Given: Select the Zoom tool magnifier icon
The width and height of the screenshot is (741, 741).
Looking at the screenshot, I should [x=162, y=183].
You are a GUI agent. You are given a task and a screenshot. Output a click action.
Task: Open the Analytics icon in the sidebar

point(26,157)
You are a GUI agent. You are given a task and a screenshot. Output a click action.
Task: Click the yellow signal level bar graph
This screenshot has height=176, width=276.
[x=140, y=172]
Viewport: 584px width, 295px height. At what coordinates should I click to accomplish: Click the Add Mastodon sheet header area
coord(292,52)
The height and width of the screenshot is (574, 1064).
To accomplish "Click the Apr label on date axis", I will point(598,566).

------------------------------------------------------------

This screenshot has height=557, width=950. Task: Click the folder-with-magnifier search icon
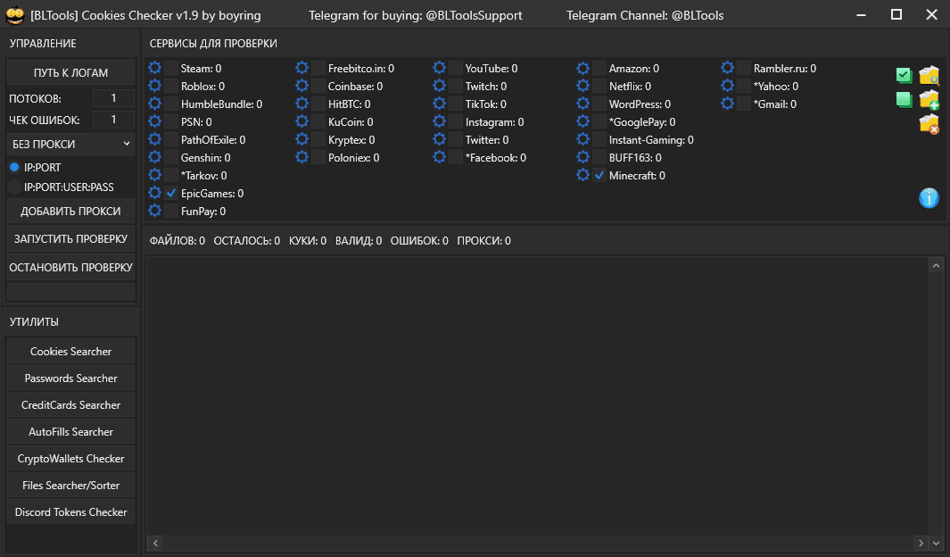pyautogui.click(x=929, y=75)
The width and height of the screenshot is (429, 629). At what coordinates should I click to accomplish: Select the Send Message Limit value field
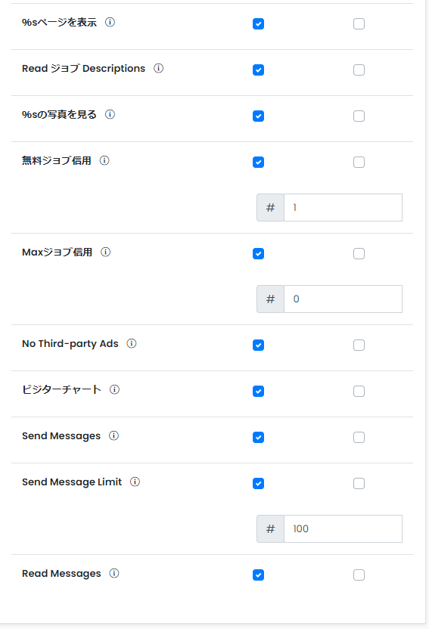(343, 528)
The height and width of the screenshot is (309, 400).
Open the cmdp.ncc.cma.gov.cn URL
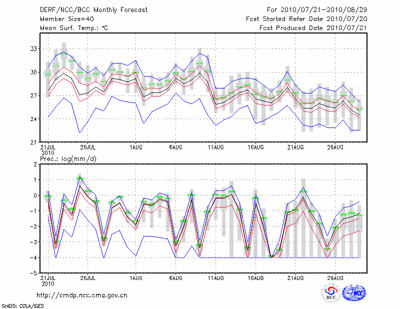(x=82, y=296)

------------------------------------------------------------

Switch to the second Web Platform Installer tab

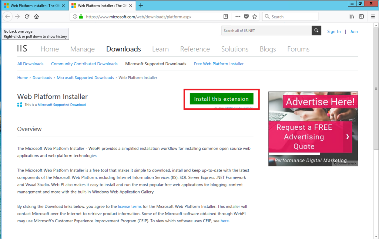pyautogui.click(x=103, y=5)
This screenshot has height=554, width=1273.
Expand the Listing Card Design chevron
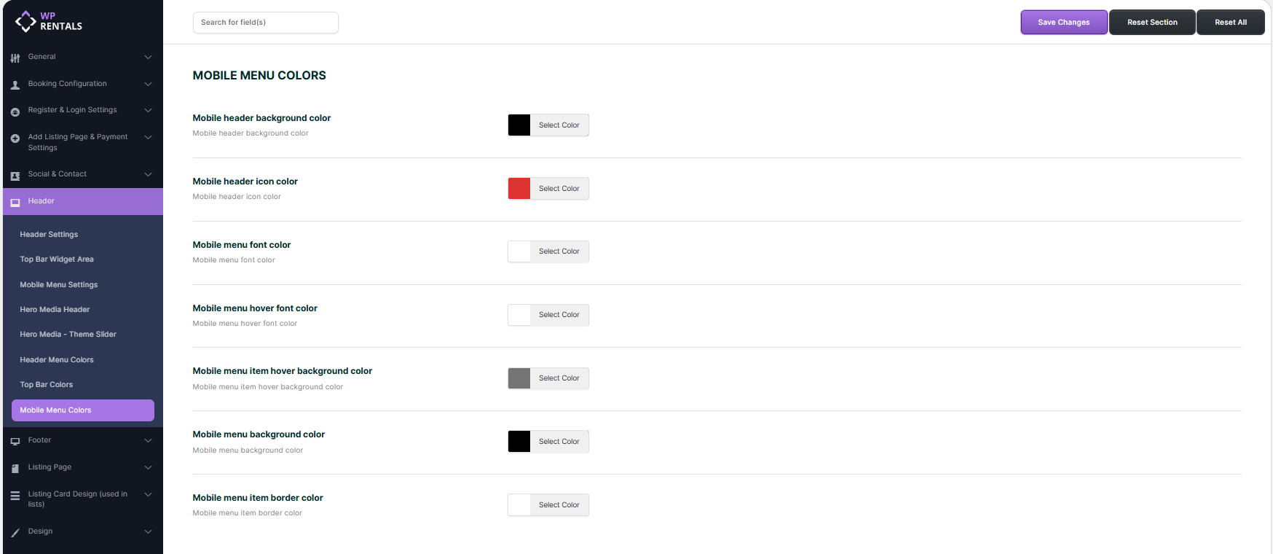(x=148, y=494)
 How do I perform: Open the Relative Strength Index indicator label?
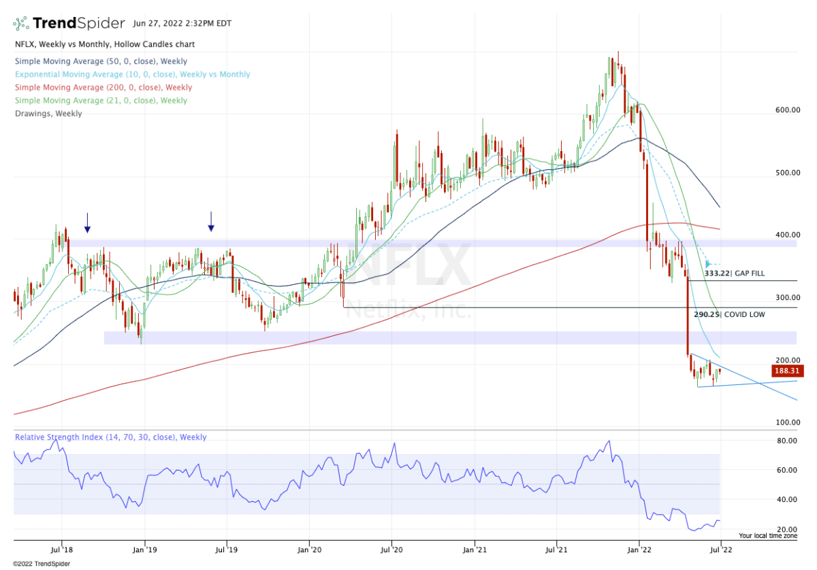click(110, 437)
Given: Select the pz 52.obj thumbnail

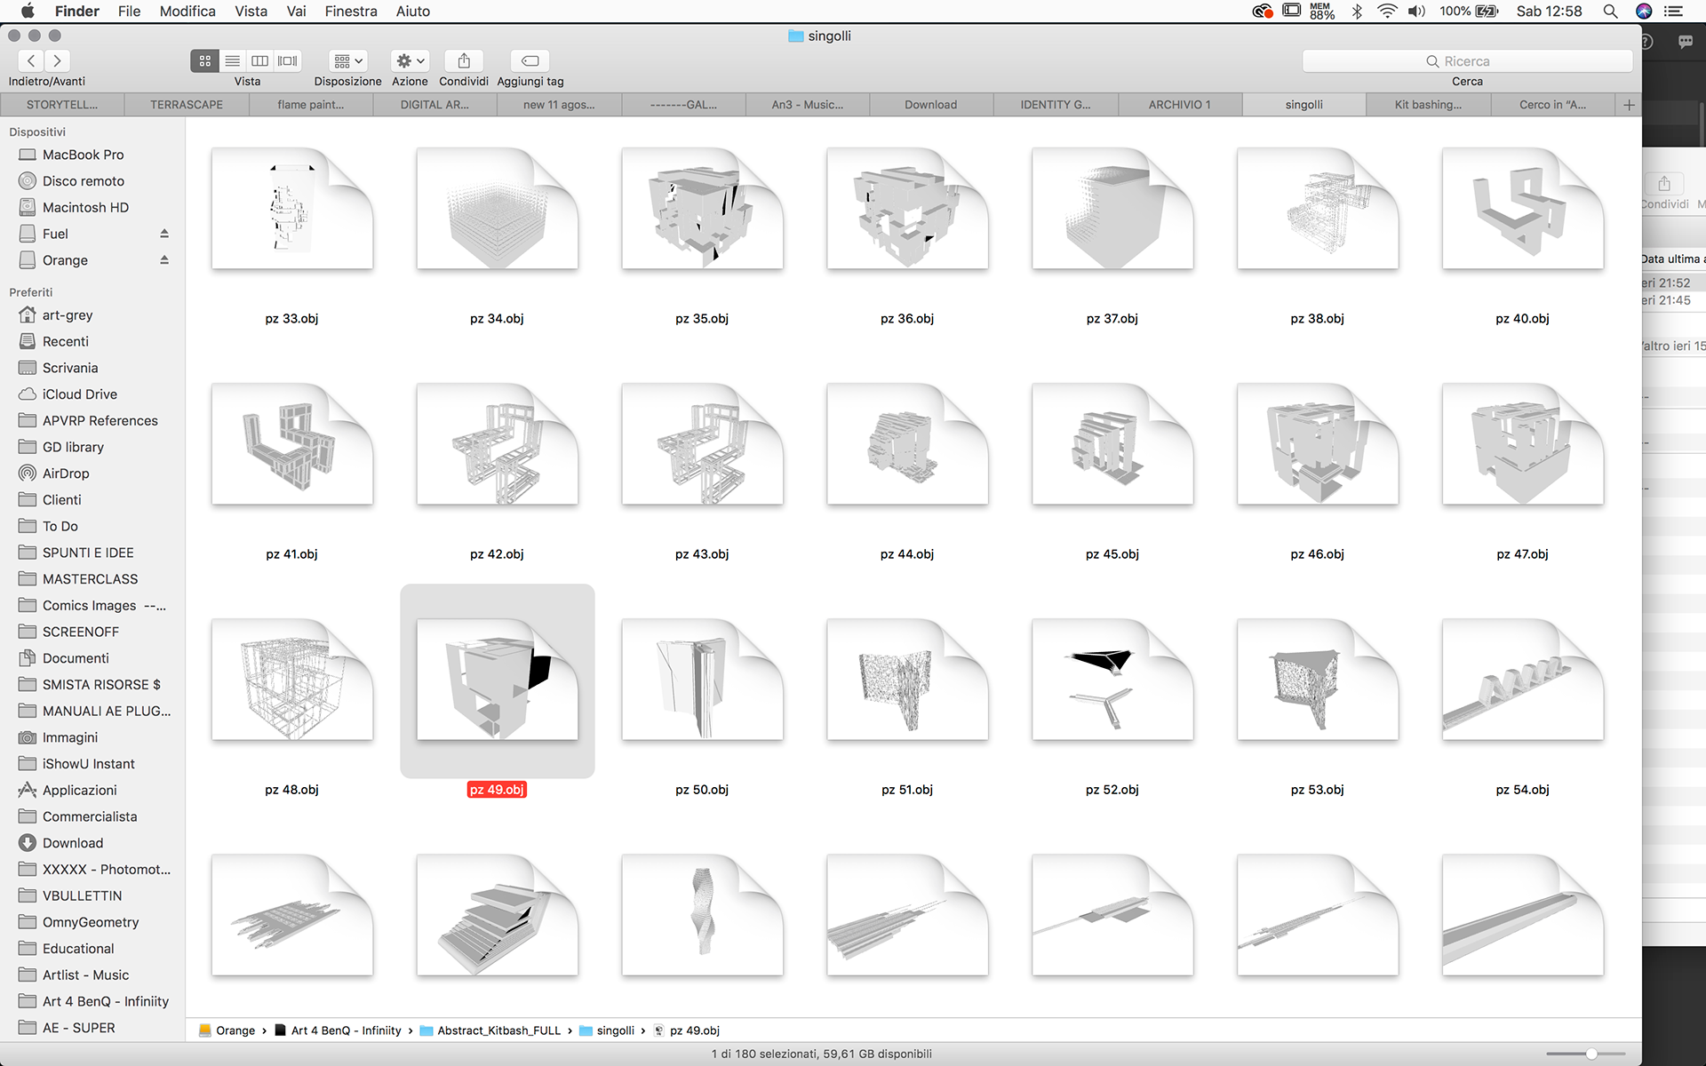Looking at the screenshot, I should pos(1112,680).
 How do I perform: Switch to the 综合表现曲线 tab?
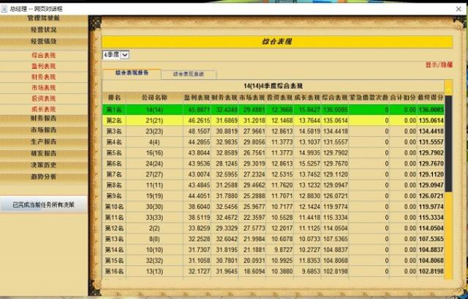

------------------------------------------------------------

Task:
How many lines in the records above contain the word "Open"? Reply with the number only.

Exercise output:
3